The House Republican budget makes some deeply flawed arguments about higher education. It claims both that rising financial aid is driving college tuition costs upward and that Pell Grants, which help cover tuition costs for low-income Americans, don’t go to the “truly needy.” Republicans — led by Budget Committee Chairman Paul Ryan (R-WI) — use these falsehoods to justify cutting the Pell Grant program by $200 billion.
According to an analysis by the Education Trust that was provided to the Huffington Post, the House Republican budget would ultimately knock more than one million students off of Pell Grants entirely:
More than 1 million students would lose Pell grants entirely over the next 10 years under Rep. Paul Ryan’s budget, according to an analysis that the national reform organization Education Trust provided to The Huffington Post.

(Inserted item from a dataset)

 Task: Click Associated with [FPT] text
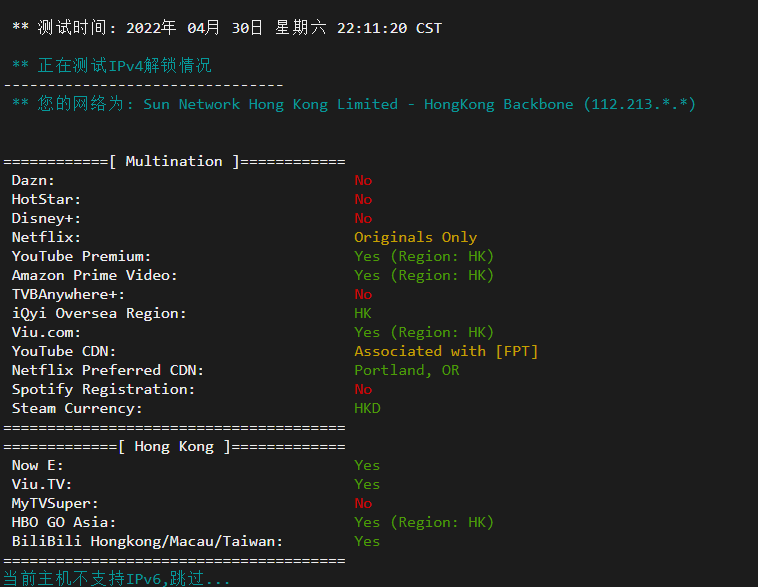[446, 351]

And by the looks of it, the Ryan budget, which is slated to hit the House floor this week, would hit the poorest kids hardest. […]
The budget would cut Pell grant eligibility for students who attend classes on a less-than-halftime schedule — which usually means low-income students who need to work their way through college.
And it gets worse. Sixty percent of students who receive Pell grants also take out loans — twice the rate for college students overall — so they might be doubly hit by the Ryan cuts: In addition to receiving less Pell money, they would have to start paying interest on their loans while still in school.
A new study shows that nearly half of American college students drop out before obtaining a degree, with cost being one of the main factors cited. Since 1985, the cost of college tuition and fees has nearly sextupled, while student loan debt in the U.S., according to the Consumer Financial Protection Bureau, has cleared $1 trillion.
At the same time that they’re proposing to cut Pell Grants, Republicans have become fond of promoting for-profit colleges, despite those schools having a record of leaving students buried in debt and with bleak job prospects. Currently, more than three-quarters of for-profit students fail to earn a degree after six years and they are more likely to default on their loans than students at non-profit institutions.